Briefly, various aspects of the subject matter described herein are directed towards a fast set intersection technology by which sets of elements to be intersected are maintained as partitioned subsets (small groups) in data structures, along with representative values (e.g., hash signatures) representing those subsets, in which the results of a mathematical operation (e.g., bitwise-AND) on the representative values indicates whether an intersection of range-overlapping subsets is empty. If so, the intersection operation on those subsets may be skipped, with intersection operations performed only on overlapping subsets that may have one or more intersecting elements.

In one aspect, an offline pre-processing stage is performed to partition the sets of ordered elements into the subsets, and to compute the representative value (one or more hash signatures) for each subset. In an online intersection stage, the subsets from each set to intersect are selected, and any subset of one set that overlaps with a subset of another subset is evaluated for possible intersection, e.g., by bitwise-AND-ing their respective hash signatures to determine whether the result is zero (any intersection will be empty) or non-zero (there may be one or more intersecting elements). Only when there is a possibility of non-empty results is the intersection performed.

In one aspect, a plurality of independent hash signatures (e.g., three, obtained from different hash functions) is maintained for each subset. If any one mathematical combination of a hash signature with a corresponding (i.e., same hash function) hash signature of another subset indicates that an intersection operation, if performed, will be empty, the intersection need not be performed.

Other advantages may become apparent from the following detailed description when taken in conjunction with the drawings.

BRIEF DESCRIPTION OF THE DRAWINGS

The present invention is illustrated by way of example and not limited in the accompanying figures in which like reference numerals indicate similar elements and in which:

FIG. 1 is a block diagram showing an example use of a fast set intersection mechanism for query processing.

FIG. 2 is a representation of two sets of ordered elements partitioned into subsets having hash signatures being processed via overlapping subsets to determine possible intersection.

FIG. 3 is a block diagram representing two sets of ordered elements partitioned into subsets having hash signatures.

FIG. 4 is a representation of a data structure for maintaining a hash signature and elements for a subset.

FIG. 5 is a representation of a data structure for maintaining a plurality of hash signatures and elements for a subset.
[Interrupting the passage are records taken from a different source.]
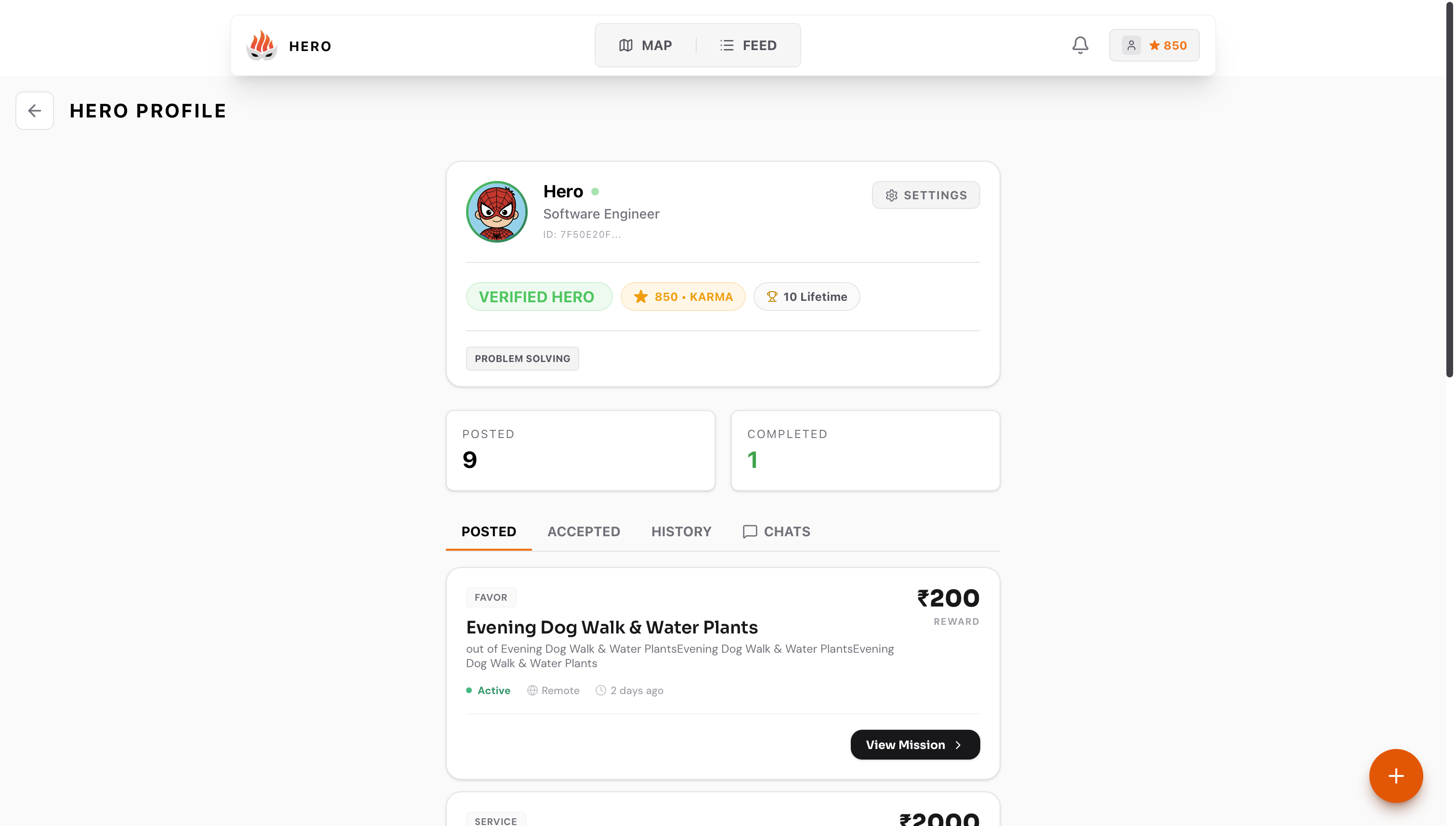Viewport: 1456px width, 826px height.
Task: Click the map icon in MAP toggle
Action: 626,45
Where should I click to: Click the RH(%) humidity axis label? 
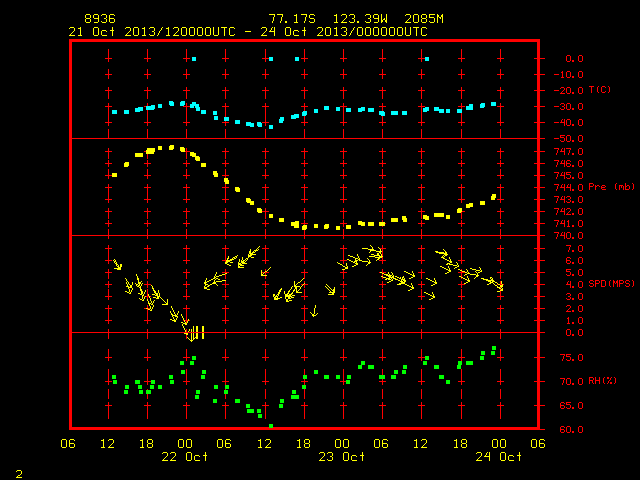pyautogui.click(x=602, y=381)
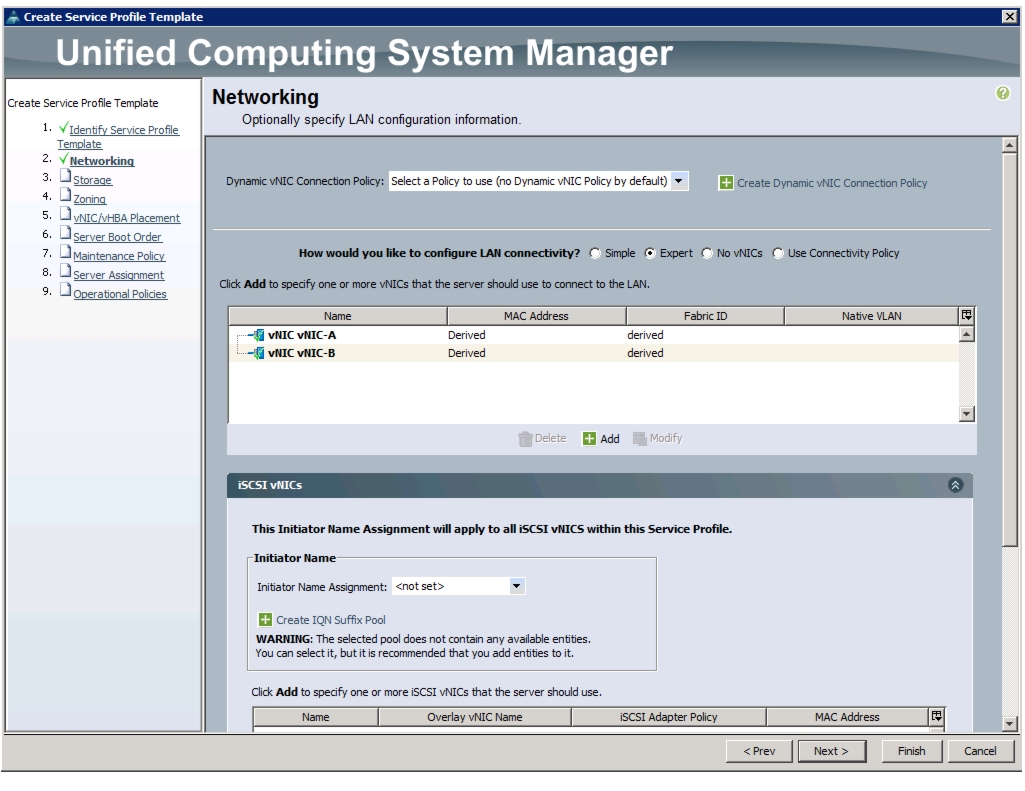Click the green Add plus icon under vNIC table
This screenshot has width=1025, height=791.
click(x=589, y=439)
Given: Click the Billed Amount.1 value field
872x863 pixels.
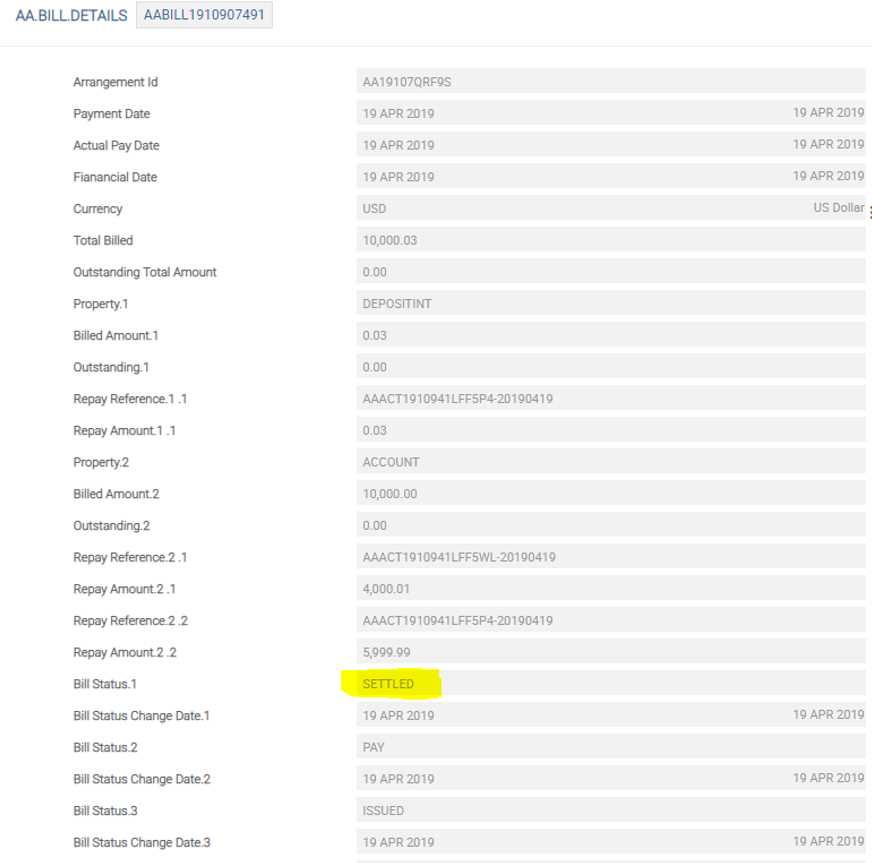Looking at the screenshot, I should click(610, 336).
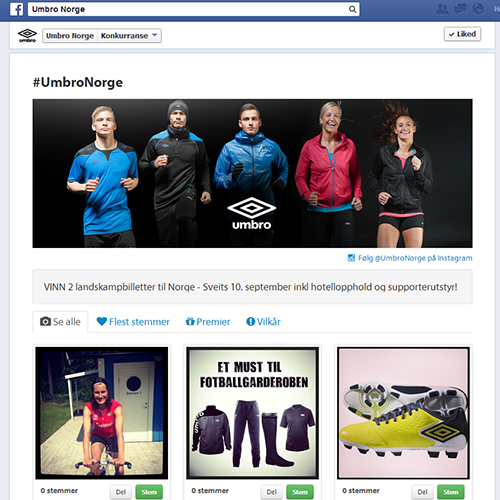Screen dimensions: 500x500
Task: Open the Umbro Norge page button
Action: [70, 36]
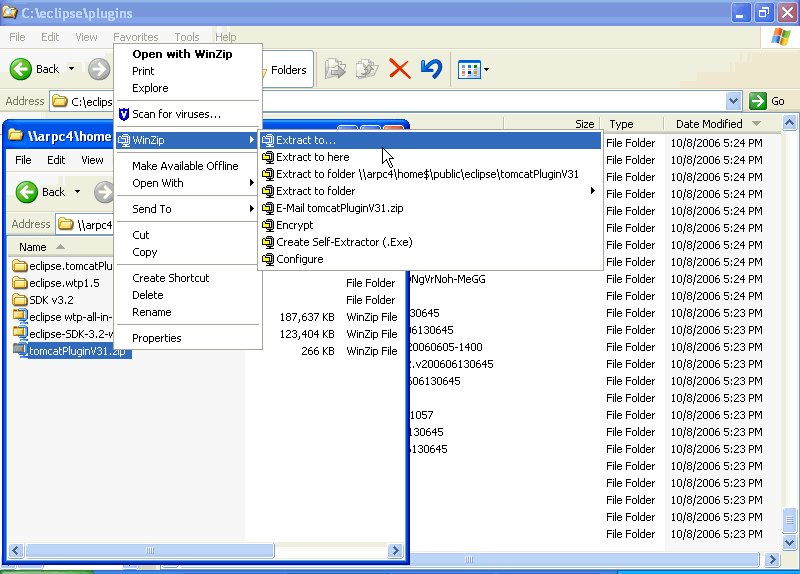Expand the address bar dropdown arrow

tap(733, 101)
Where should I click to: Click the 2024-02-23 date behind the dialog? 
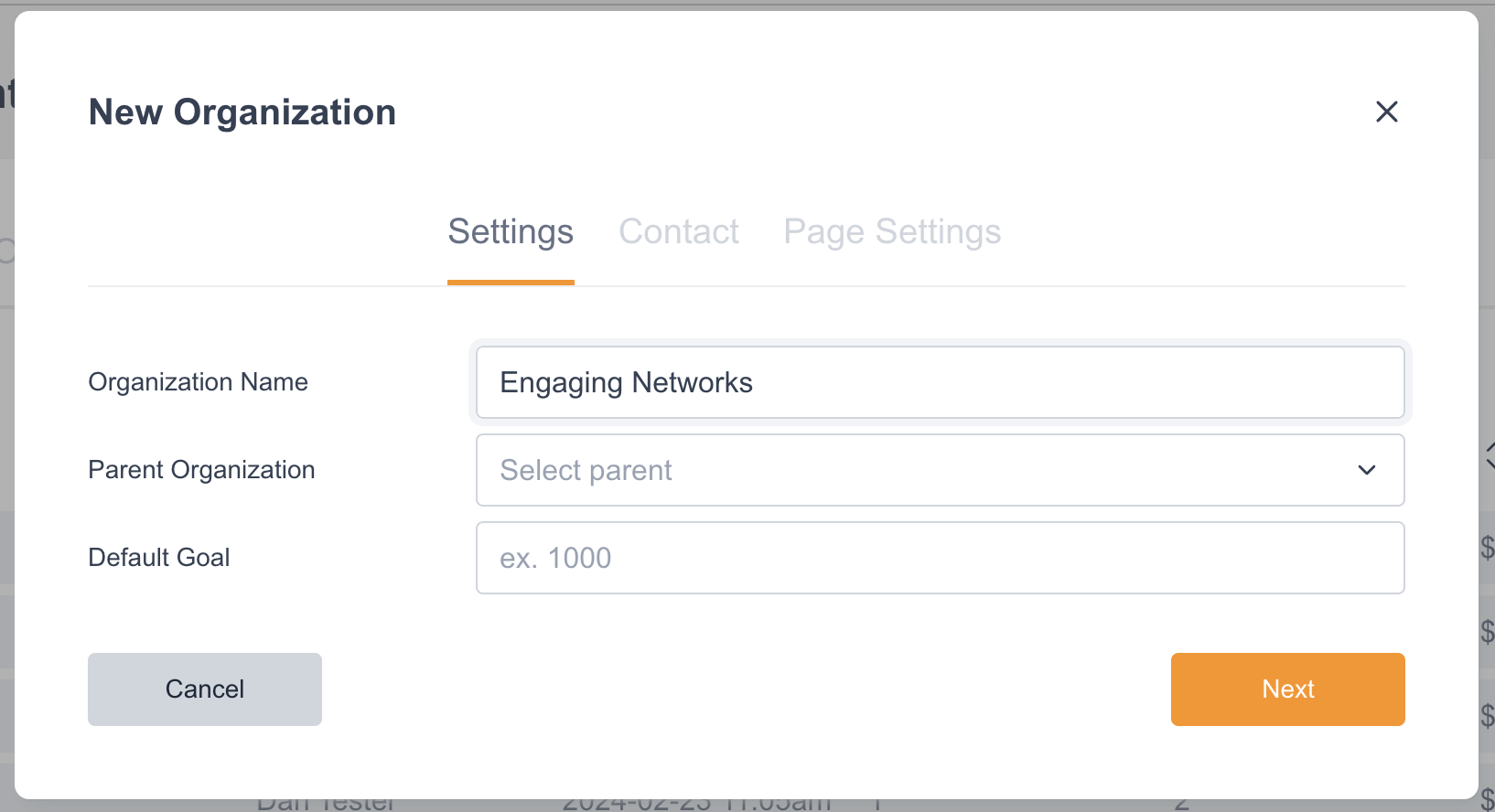pyautogui.click(x=695, y=805)
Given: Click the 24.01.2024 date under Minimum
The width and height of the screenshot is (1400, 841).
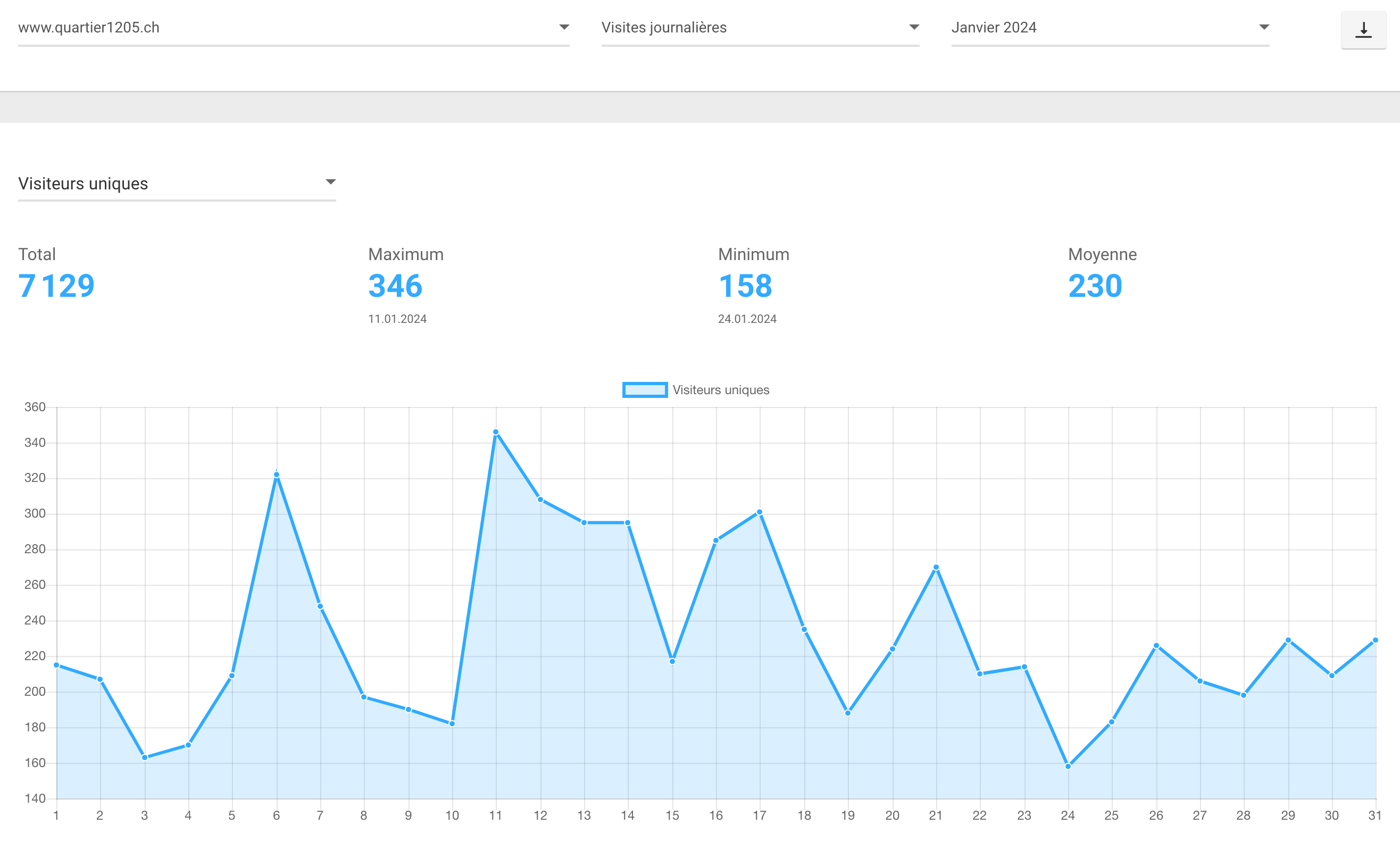Looking at the screenshot, I should [x=747, y=319].
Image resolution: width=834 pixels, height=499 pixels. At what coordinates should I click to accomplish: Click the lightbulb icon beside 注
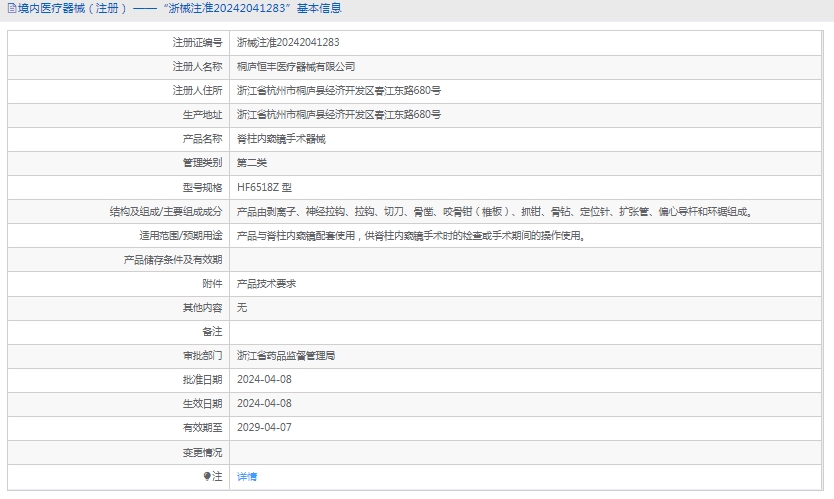pos(207,477)
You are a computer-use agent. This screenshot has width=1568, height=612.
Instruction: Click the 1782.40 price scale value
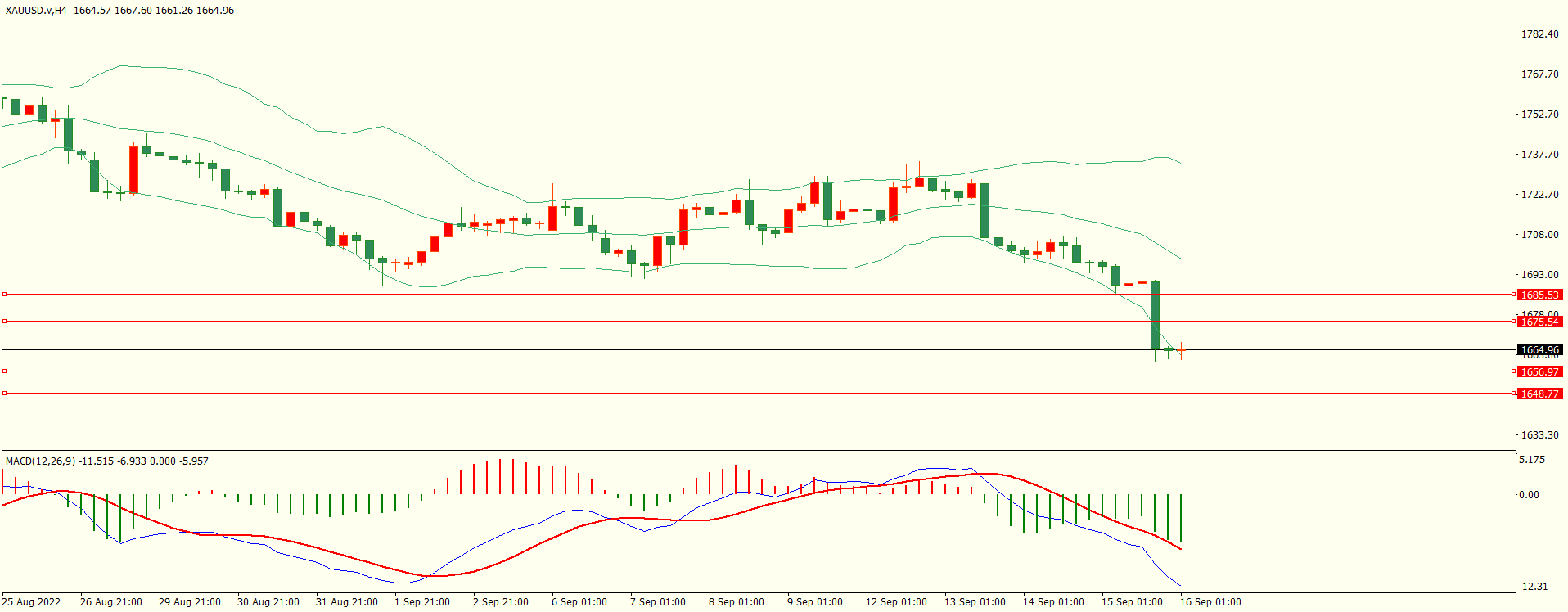pyautogui.click(x=1539, y=34)
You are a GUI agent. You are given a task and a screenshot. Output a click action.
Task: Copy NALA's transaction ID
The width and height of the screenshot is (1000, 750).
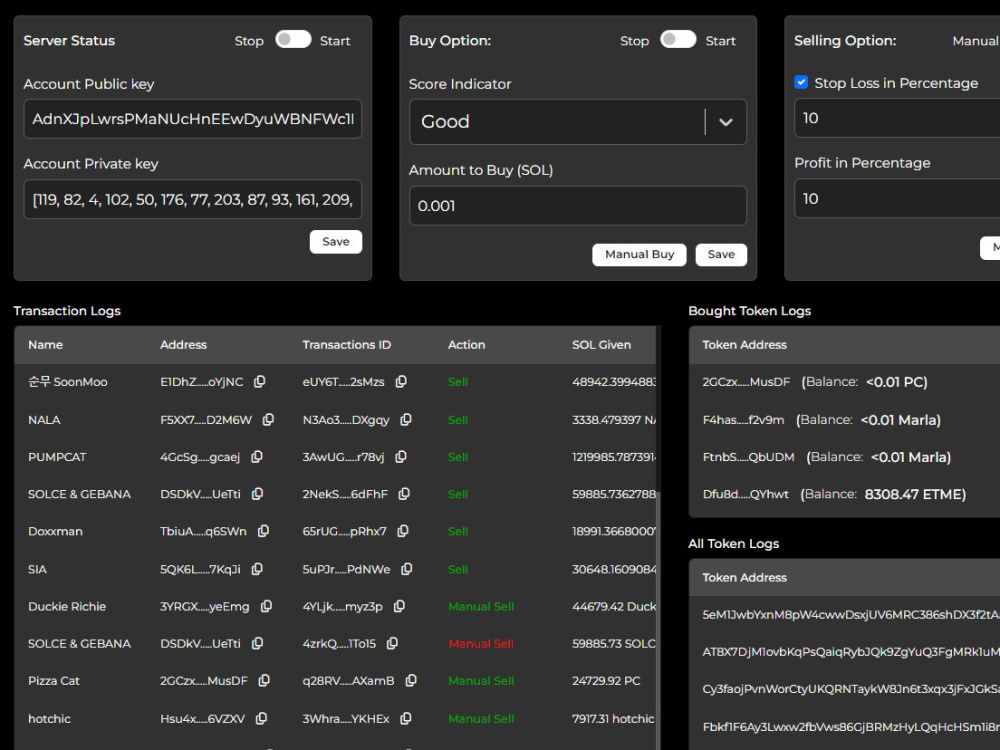(405, 420)
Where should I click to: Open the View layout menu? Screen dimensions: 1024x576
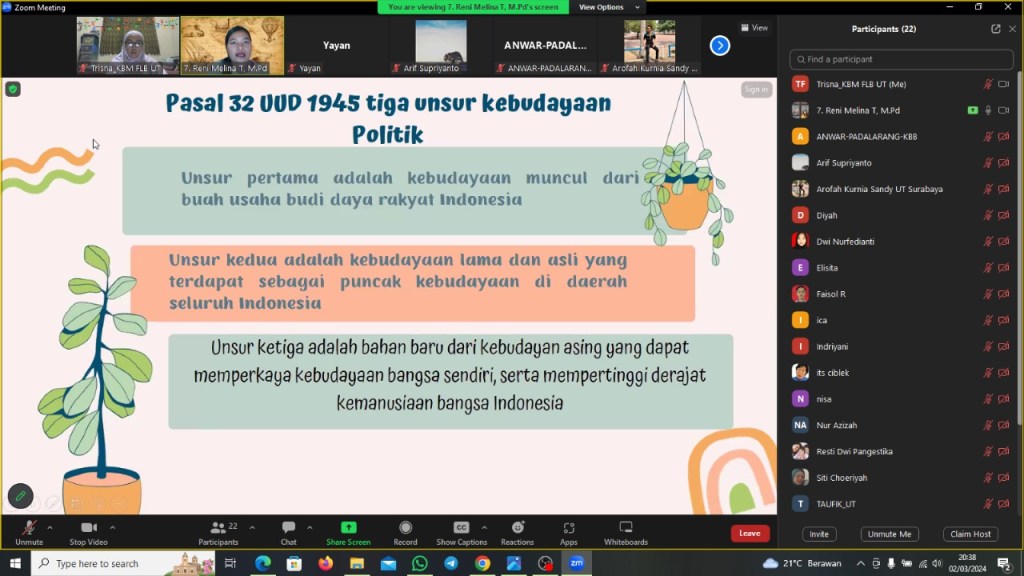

FIG. 6 shows an illustrative example of a computing environment into which various aspects of the present invention may be incorporated.

DETAILED DESCRIPTION

Various aspects of the technology described herein are generally directed towards a fast and efficient set intersection mechanism based upon algorithms and data structures. In general, in an offline pre-processing stage, sets are ordered, partitioned into subsets (smaller groups), and the smaller groups from one set numerically aligned with one or more of the smaller groups from the other set or sets. Each smaller group is represented by a value, such as provided by computing one or more hash values corresponding to the groups' elements.

In an online set intersection stage, a mathematical operation (e.g., a bitwise-AND) is performed on the representative (e.g., hash) value to determine whether any two aligned groups possibly intersect. Only if there is a possible intersection is an intersection performed on the small groups.

While the examples herein are directed towards information retrieval such as web search examples, e.g., intersecting sets of document identifiers, it should be understood that any of the examples herein are non-limiting, and other technologies (e.g., database and data mining) may benefit from the technology described herein. As such, the present invention is not limited to any particular embodiments, aspects, concepts, structures, functionalities or examples described herein. Rather, any of the embodiments, aspects, concepts, structures, functionalities or examples described herein are non-limiting, and the present invention may be used in various ways that provide benefits and advantages in computing and data processing in general.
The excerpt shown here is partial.